Did about another hour of scraping on the bottom and I am getting pretty comfortable getting a good bluing. The hinging method helped my identify when I was getting convexity in the middle and I could preferentially scrape to resolve this issue.
In the image below, I am trying to scrape only the areas needed to resolve the side to side taper and the convexity of the bottom.
I worked at this for a while but just could not get consistent measurements on the parallelism of the bed to the bottom. I figured the bed must also be twisted, so I disassembled and cleaned the vise to prepare for scraping.
Here is an initial blue up. Somewhat as expected as there was a lot of raised material around the tapped holes. I wonder if they were drilled and tapped after grinding? Anyways, I figured at this point that the blue on the left side of the picture was just a false reading due to the part being lifted at the threaded holes, but later on I realized that the left edge was significantly raised up in comparison to the rest of the bed.
Since it is hard to get a good bluing on surface ground finishes, I used layout fluid to paint the top surface. I then executed two scraping passes to texture the surface, looking for even scrape patterning and spacing (thus scraping "straight down")
Here is what that looked like.
I spent another hour trying to develop this surface down to flat. Here is a summary of what I have discovered in the part geometry.
Bottom not flat: bottom was concave (banana shaped) by roughly 0.003"
Bottom not parallel to bed: after developing the bottom to be flat, a widthwise taper of ~0.0006" and a lengthwise taper of ~0.0002" were present.
Bed not flat: bed is concave by roughly 0.003"
Bed rails not flat: each rail has a concavity along the length (like a half pipe) of roughly 0.0008"
I made a lot of progress towards getting this flat. Probably would be done by now if I didn't make mistakes - more on that later. I would guess one more hour to get it flat, one hour to high point to decent bearing, and one hour to get the bottom parallel to the top.
Each cycle looks like this:
1) Examine bluing (use sharpie to mark exclusion zones if needed)
2) Scrape bluing
3) Dust off chips
4) Wipe clean with alcohol
5) Stone lightly with a fine india stone
6) wipe clean with alcohol
7) Clean off dust with light compressed air
8) Use brayer to smooth out the blue on the plate
9) Print part with blue
During the latter part of roughing in the bed I got impatient and thought to try a bench stone to hit off the high spots. I only gave it maybe a dozen swipes, but I did a lot of damage in that short action. If you can see in the image below, the outside edges of the bed rails got rolled off very quickly (they were even high before stoning). This is going to require several scraping passes to drop the surface down to the level of the edges that got stoned. Probably cost me at least an hour of work in only 15 seconds - ugh. I called it a night here.
What I learned on day 2 of scraping:
1) It is very easy to get dirt, dust, and grit in your blue on the plate. When you do, you typically have to remove a ton of blue and start over. I had to develop and good strategy of cleaning the part before bluing it.

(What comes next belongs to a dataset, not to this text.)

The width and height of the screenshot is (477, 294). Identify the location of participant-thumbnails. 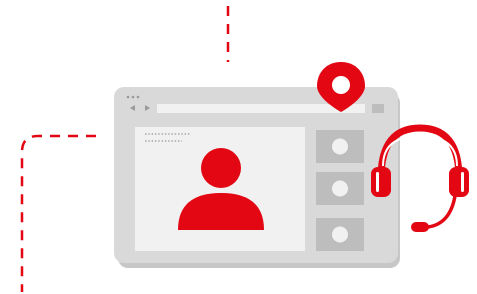
(340, 190).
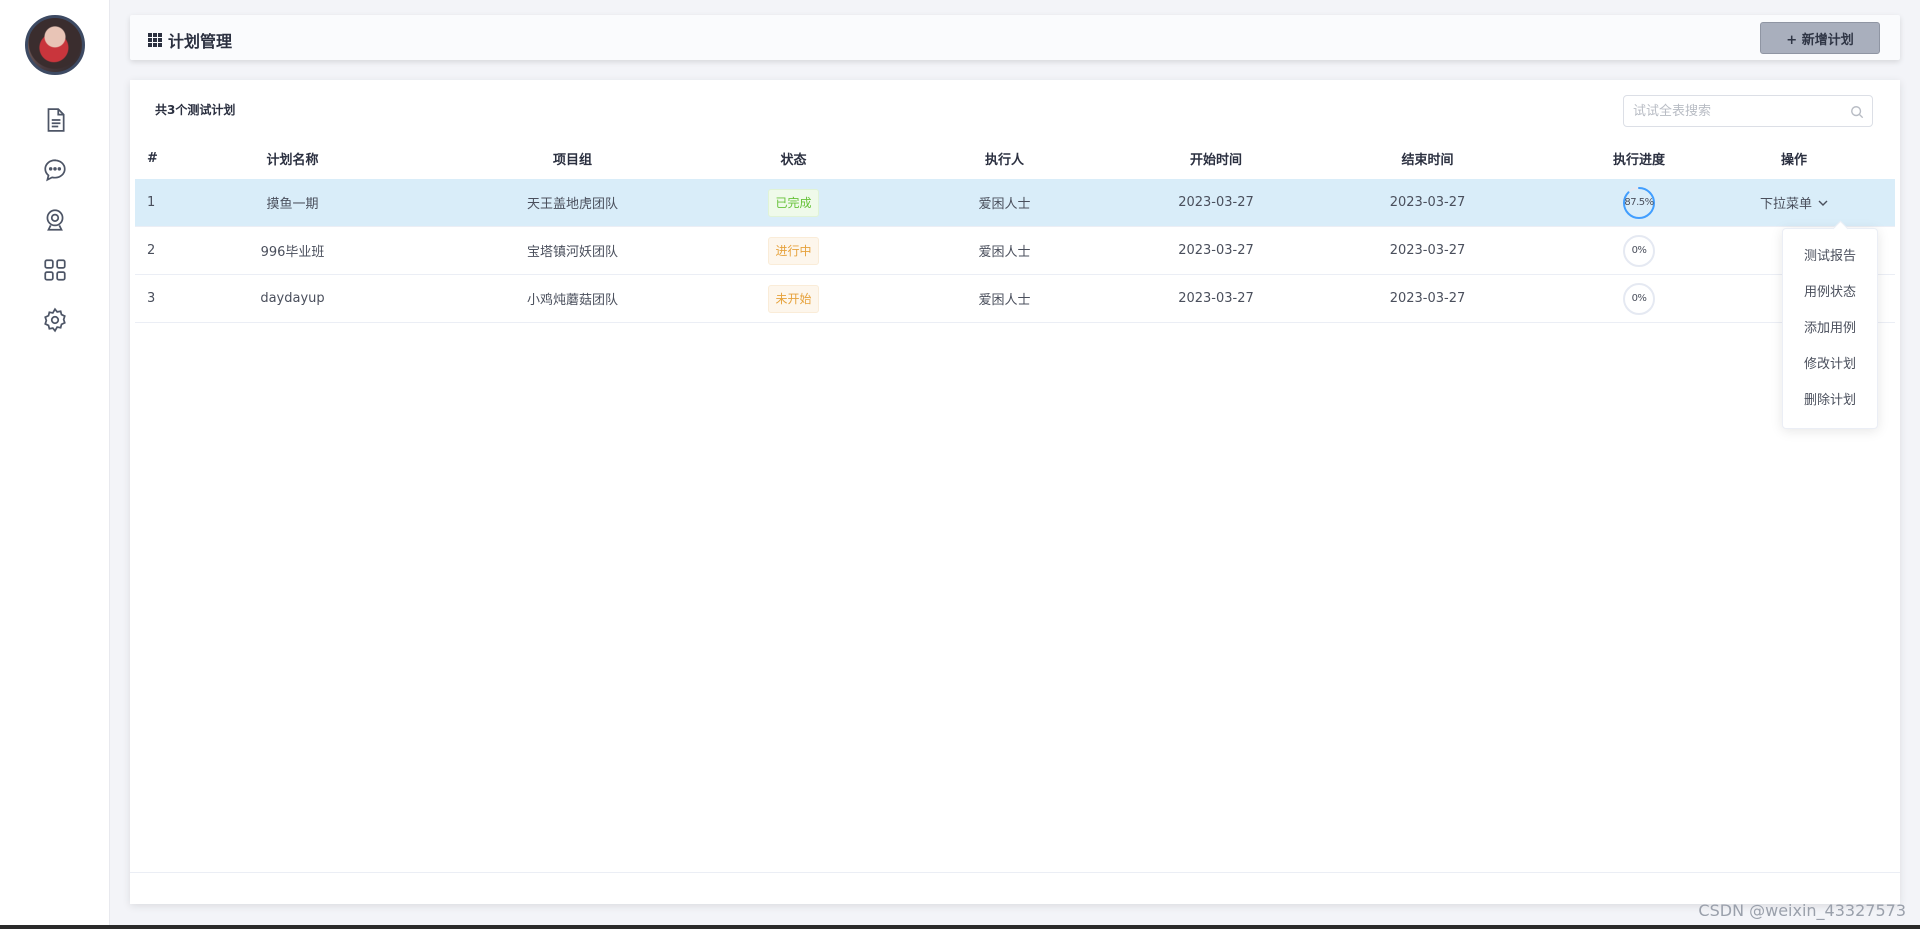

The scraping chips fall into the vise body during scraping and then fall onto the plate when it is inverted. The extra cleaning time is much better than constantly needing to wipe off the blue and start over.
2) A rubber brayer does a good job of picking up a bit of dust and grit from the blue on the surface plate. The dust sticks better to the rubber roller than the plate. Keeping the brayer clean and rolling it over the blue at least every few cycles helps keep the plate clean.
3) Bench stones have no place in scraping. A fine
india hard arkansas stone or a precision ground flat stone (PFG) is the only option for deburring.
4) You need to rough scrape longer than you think. I keep switching to going after high points long before the surface is flat or geometrically correct.
5) Hinging is really important for determining surface flatness.
6) Carbide hand scrapers require more frequent sharpening than expected. I notice the edge does not cut as easily after 4-5 cycles. 2-3 swipes on 1500 grit diamond gets it back to sharp. I can visually see if the blade is dull by if there is any light reflected from the corner of the blade. Even the faintest sliver indicates dullness.
7) Scraping near edges and holes is very tricky. It is hard to get yourself to cut deep enough just inside from the edge, but not roll over the edge.
I do think that a few more hours will get this
much better than what I started with. On my next scraping attempt, I expect to be 25% more efficient if I can avoid the same mistakes I've done here.